> _Set of tasks_
**1.** Answer these questions about the NSA Saigon text:
(a) On what date did the Navy activate Naval Support Activity Saigon?
(b) What kind of building did the "Air Cofat" unit operate from?
(c) How many personnel did NSA Saigon have by June 1967?
**2.** Reproduce word for word the part of the NSA Saigon text starting with "NSA Saigon developed" and going on through "Force naval units.".

START Text passage

Naval Support Activity Saigon or NSA Saigon was a United States Navy logistics support organization located in Saigon, South Vietnam active from May 1966 to June 1972.

==History==
A logistics establishment already existed at Saigon when major U.S. forces came ashore in South Vietnam in 1965. The United States Navy's Headquarters Support Activity, Saigon (HSAS) was responsible for providing countrywide administrative and logistics support to the Military Assistance Advisory Group in South Vietnam.
During a single month in 1965 the activity's Saigon port operation offloaded over 330,000 tons of cargo from 96 ships and transshipped 40,000 tons to other coastal centers. Throughout the year HSAS divisions acquired 2.7 million feet of storage space, managed 54 bachelor officer and enlisted quarters, oversaw 318 construction contracts, and distributed 60,000 books and magazines from the library to outlying bases. The Saigon Station Hospital's 109 medical personnel continued to treat thousands of patients.

In September 1965 HSAS gradually began turning over most of its responsibilities for common support of the other services to the United States Army’s new 1st Logistical Command with the final transfer taking place on 17 May 1966.

Naval Support Activity Saigon, which the Navy activated on 17 May 1966, was charged with providing logistic support to naval units in the II, III and IV Corps Tactical Zones. The newly created Naval Forces Vietnam (NAVFORV) directed the operations of NSA Saigon. The support activity supplied the Navy's Coastal Surveillance Force, River Patrol Force, Mobile Riverine Force and the various specialized headquarters, offices, and detachments operating in the three southern corps areas. NSA Saigon provided the commands with ammunition, weapons, and communications equipment; transported cargo and personnel; repaired and maintained ships and craft; stocked spare parts; and built bases and facilities. Finally, NSA saw to the quartering, messing, payroll, and recreational needs of the naval officers and enlisted personnel in South Vietnam.

NSA Saigon developed subordinate support bases for the combat forces with detachments at Quy Nhơn, Nha Trang, Cam Ranh Bay, An Thoi, Cat Lo and Vũng Tàu primarily serving Operation Market Time, although the last two bases were home to other naval combat units as well. The concentration of the Task Force 115 headquarters, naval air units, and other large contingents at Cam Ranh Bay required greater command authority and logistic resources. As a result, in September 1967, NSA Saigon upgraded the detachment to the Naval Support Facility, Cam Ranh Bay. Detachments were also established at Cần Thơ (and later moved to nearby Binh Thuy), Nhà Bè, Vĩnh Long, Sa Đéc, Mỹ Tho, Tân Châu and Long Xuyên. These units saw to the special needs of the Task Force 116 Patrol Boat, River (PBR) commands. The NSA Saigon, Detachment Đồng Tâm, supplied only the Mobile Riverine Force naval units.

To perform its work, NSA Saigon operated many logistic support vessels, including repair and maintenance ships , and ; Landing Ship, Tanks; and barges used for berthing and messing personnel and for providing fuel, water, supplies, and repairs. The support activity also ran an air transportation service, nicknamed "Air Cofat" (the unit operated from a building once owned by the French Cofat cigarette company). The naval unit flew C-47, TC-45J, HU-16 and CH-46 aircraft from Tan Son Nhut Air Base.

By June 1967 NSA Saigon personnel numbered 1,952.

By mid-1968 NSA Saigon had developed its logistic support system to such a degree that naval combat operations were rarely constrained by the lack of supply. By August, the 2,500-man activity transported 6,000 to 8,000 tons of cargo each month by water to forces in the field. Air Cofat delivered another 300,000 to 400,000 pounds of supplies and 3,500 passengers. The repair and maintenance vessels kept the 487 in-country combat and support craft ready for operations throughout the southern corps areas and on the coast.

On 20 June 1972 NSA Saigon was disestablished.

END Text passage
START Record set

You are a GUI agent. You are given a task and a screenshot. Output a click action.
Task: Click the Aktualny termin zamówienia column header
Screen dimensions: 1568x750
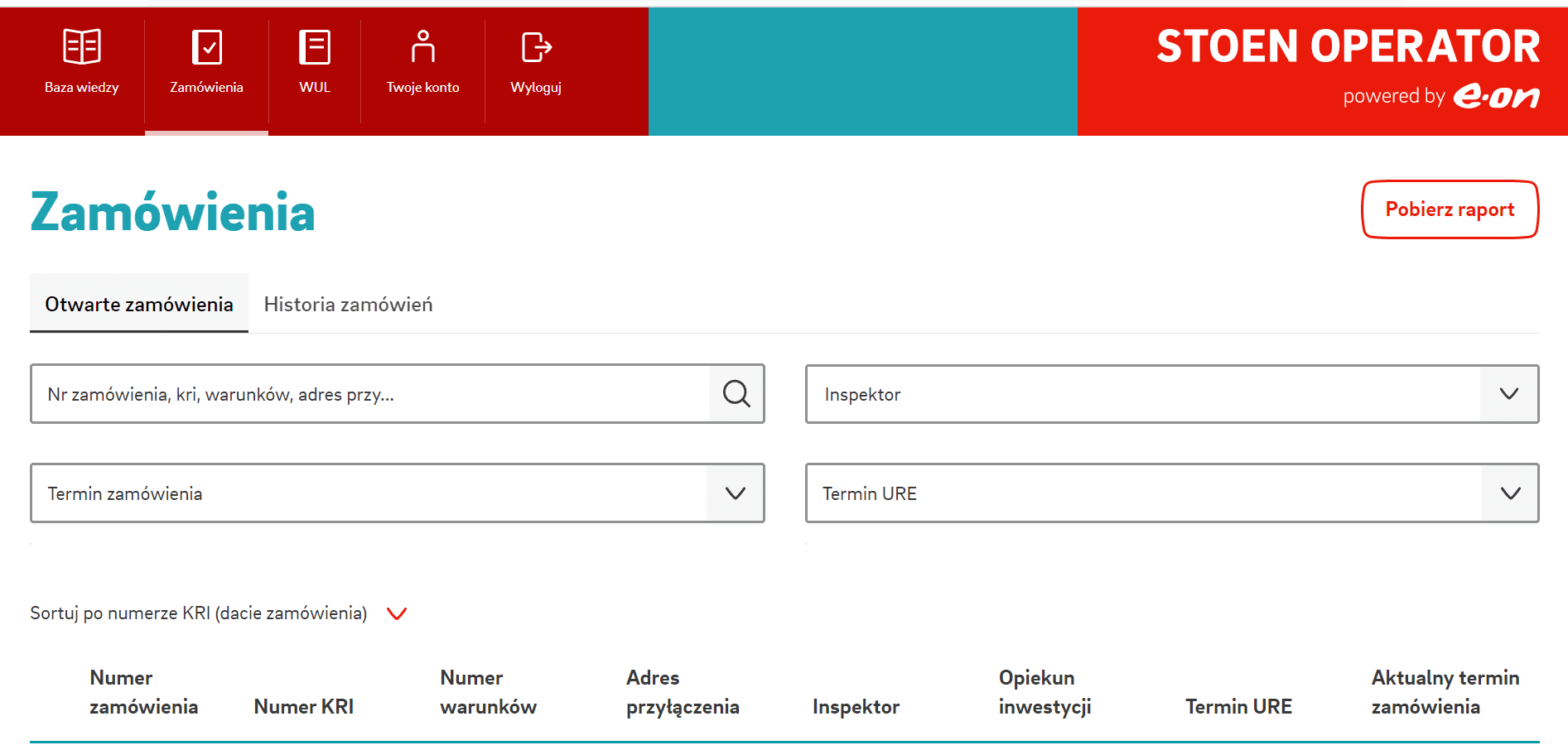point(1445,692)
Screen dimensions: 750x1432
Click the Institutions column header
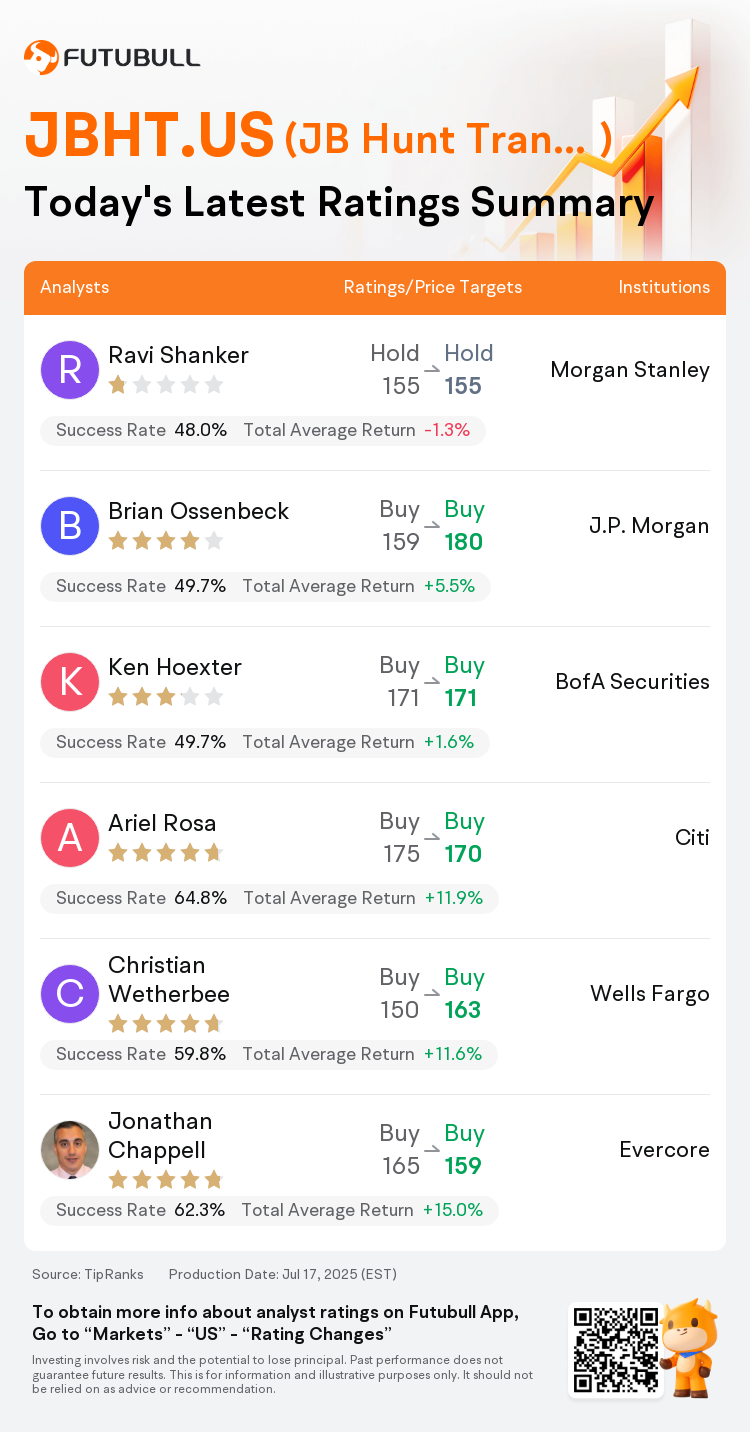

END Record set
START Record set

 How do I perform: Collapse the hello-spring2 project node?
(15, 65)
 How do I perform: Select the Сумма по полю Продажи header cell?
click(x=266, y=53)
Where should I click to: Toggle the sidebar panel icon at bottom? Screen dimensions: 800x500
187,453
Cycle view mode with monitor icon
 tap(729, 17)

END Record set

> _Responses by item number_
**1.**
(a) 17 May 1966
(b) A building once owned by the French Cofat cigarette company
(c) 1,952

**2.**
NSA Saigon developed subordinate support bases for the combat forces with detachments at Quy Nhơn, Nha Trang, Cam Ranh Bay, An Thoi, Cat Lo and Vũng Tàu primarily serving Operation Market Time, although the last two bases were home to other naval combat units as well. The concentration of the Task Force 115 headquarters, naval air units, and other large contingents at Cam Ranh Bay required greater command authority and logistic resources. As a result, in September 1967, NSA Saigon upgraded the detachment to the Naval Support Facility, Cam Ranh Bay. Detachments were also established at Cần Thơ (and later moved to nearby Binh Thuy), Nhà Bè, Vĩnh Long, Sa Đéc, Mỹ Tho, Tân Châu and Long Xuyên. These units saw to the special needs of the Task Force 116 Patrol Boat, River (PBR) commands. The NSA Saigon, Detachment Đồng Tâm, supplied only the Mobile Riverine Force naval units.